> Opdracht
Neem uit de tekst hieronder over Yvonne en haar zoontje alles vanaf "Zoontje Kevin –" tot en met "een tehuis terecht." woordelijk over.

> Pagina
Zoontje Kevin – tweeëneenhalf jaar – deed waar híj zin
in had. Yvonne – 22 jaar en alleenstaande moeder – zat depressief op de bank,
het huis was een zootje en ze zat diep in de schulden. Yvonne kwam er niet meer
uit. Ze wilde haar zoontje dolgraag goed opvoeden. Maar ze was niet bij machte
controle te houden over het kind en over haar eigen leven. Ze herkende de
situatie heel goed van toen ze zelf acht jaar oud was en het huishouden moest
runnen voor haar manisch depressieve moeder. Op haar tiende werden Yvonne en
haar broertje en zusje uit huis geplaatst. Ze kwamen in een tehuis terecht.

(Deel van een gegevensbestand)
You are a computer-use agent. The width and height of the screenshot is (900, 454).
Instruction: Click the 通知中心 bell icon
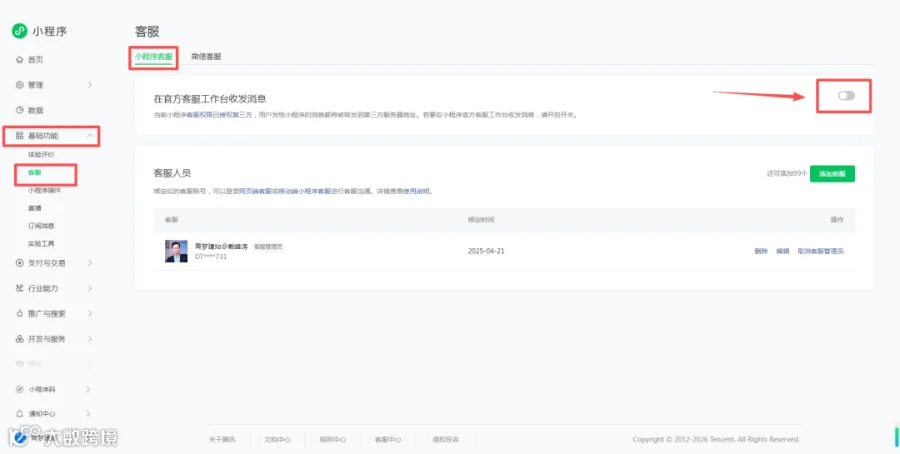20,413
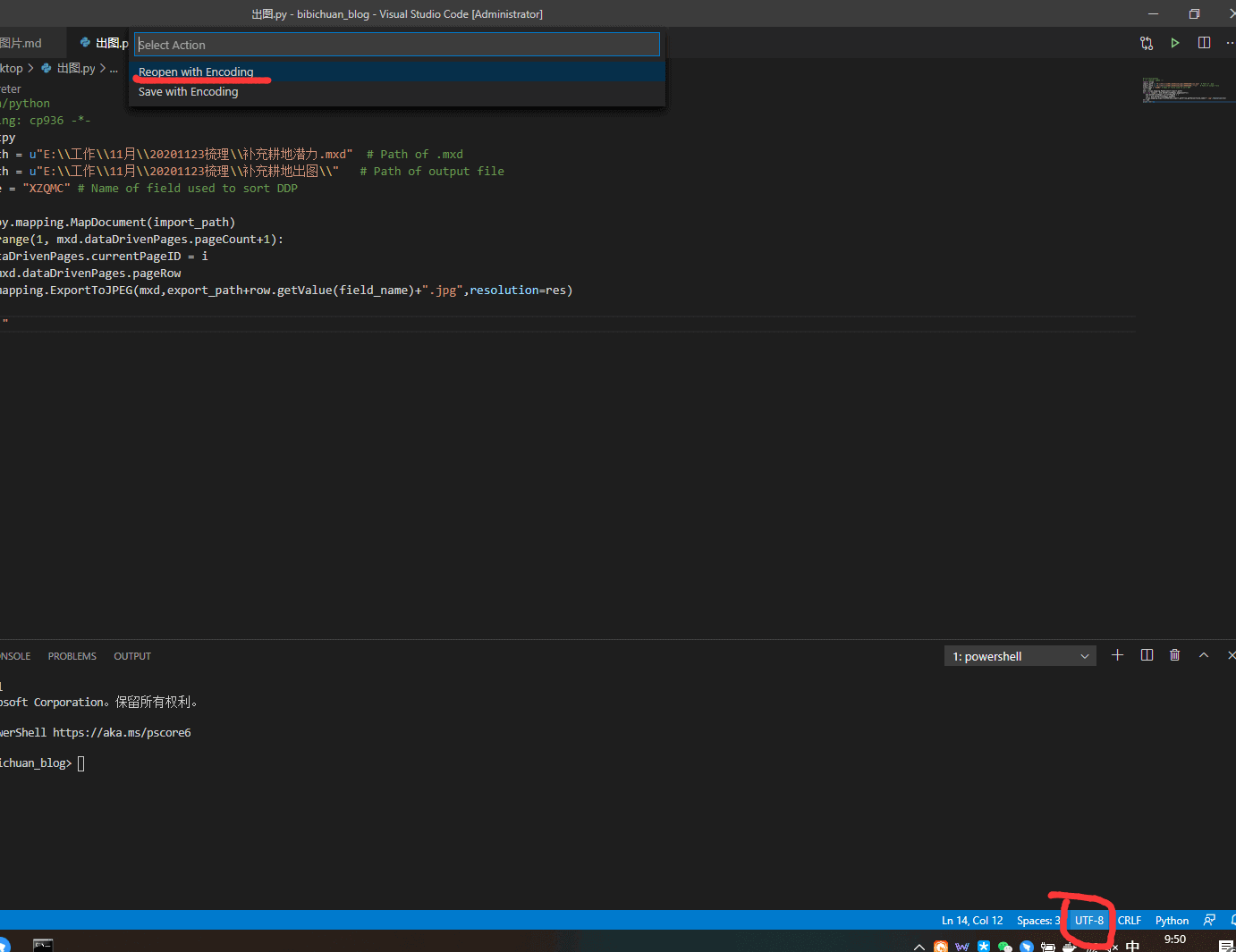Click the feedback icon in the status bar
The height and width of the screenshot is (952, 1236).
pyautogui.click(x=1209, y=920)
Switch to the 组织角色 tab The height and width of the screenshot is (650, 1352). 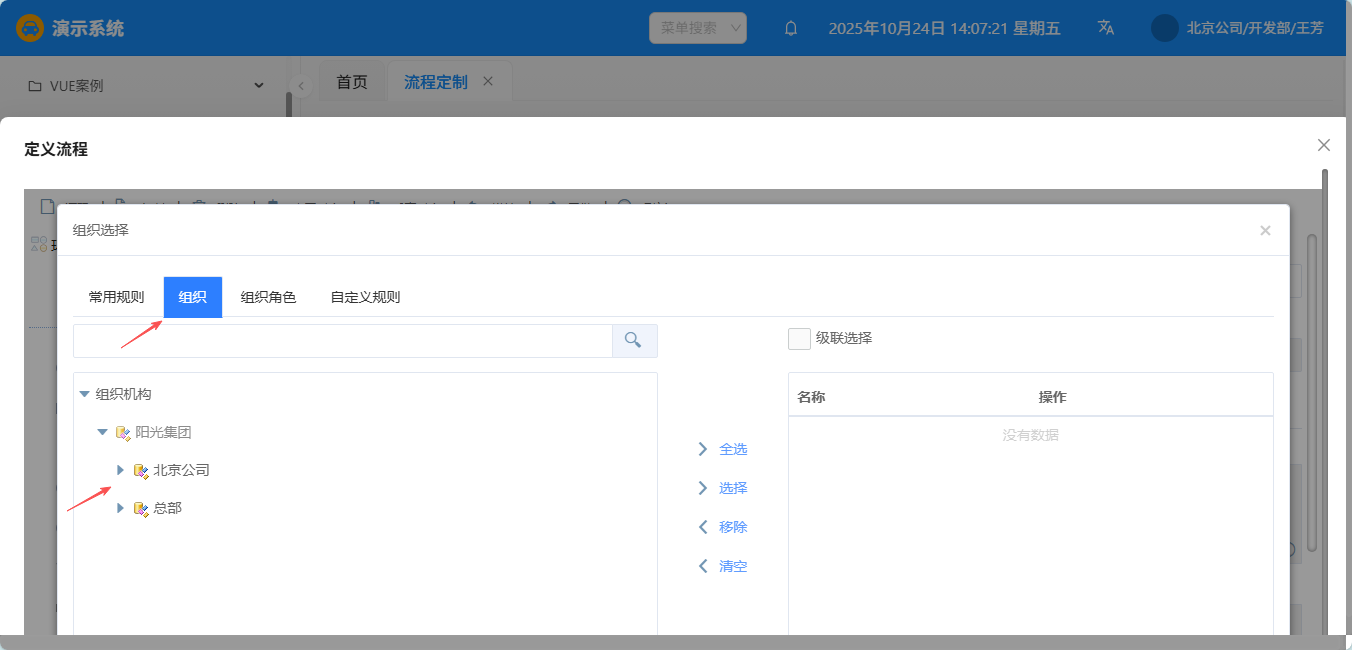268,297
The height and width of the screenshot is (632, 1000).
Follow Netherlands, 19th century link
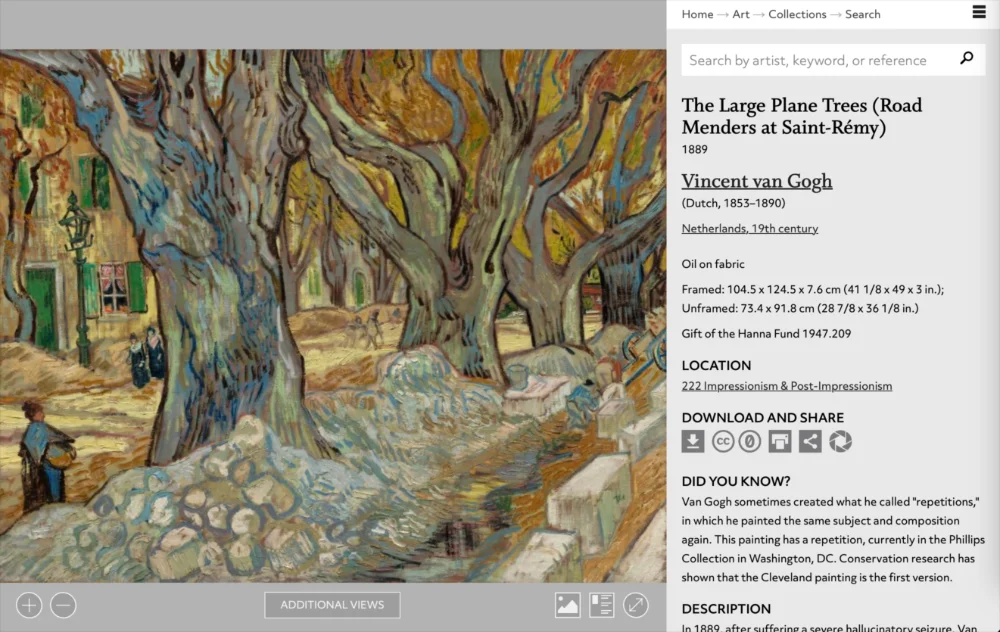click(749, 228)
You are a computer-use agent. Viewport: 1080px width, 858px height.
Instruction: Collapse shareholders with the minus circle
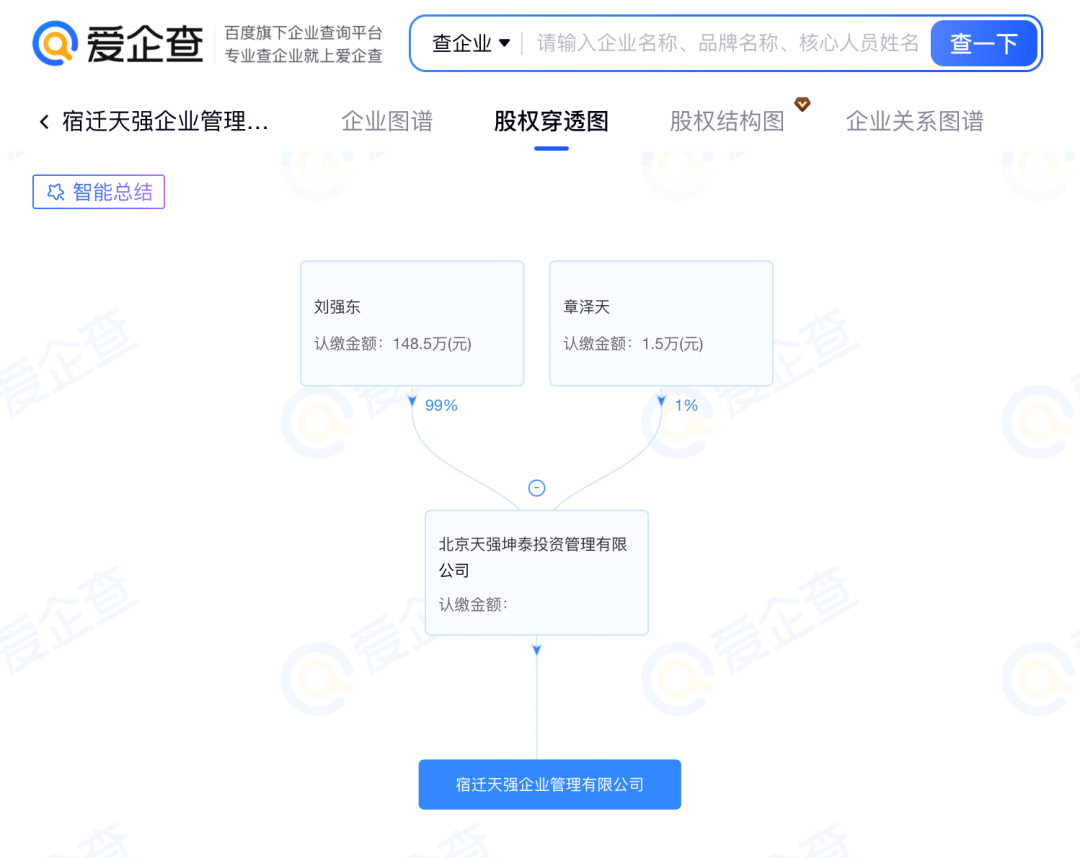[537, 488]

> Oplossing
Zoontje Kevin – tweeëneenhalf jaar – deed waar híj zin
in had. Yvonne – 22 jaar en alleenstaande moeder – zat depressief op de bank,
het huis was een zootje en ze zat diep in de schulden. Yvonne kwam er niet meer
uit. Ze wilde haar zoontje dolgraag goed opvoeden. Maar ze was niet bij machte
controle te houden over het kind en over haar eigen leven. Ze herkende de
situatie heel goed van toen ze zelf acht jaar oud was en het huishouden moest
runnen voor haar manisch depressieve moeder. Op haar tiende werden Yvonne en
haar broertje en zusje uit huis geplaatst. Ze kwamen in een tehuis terecht.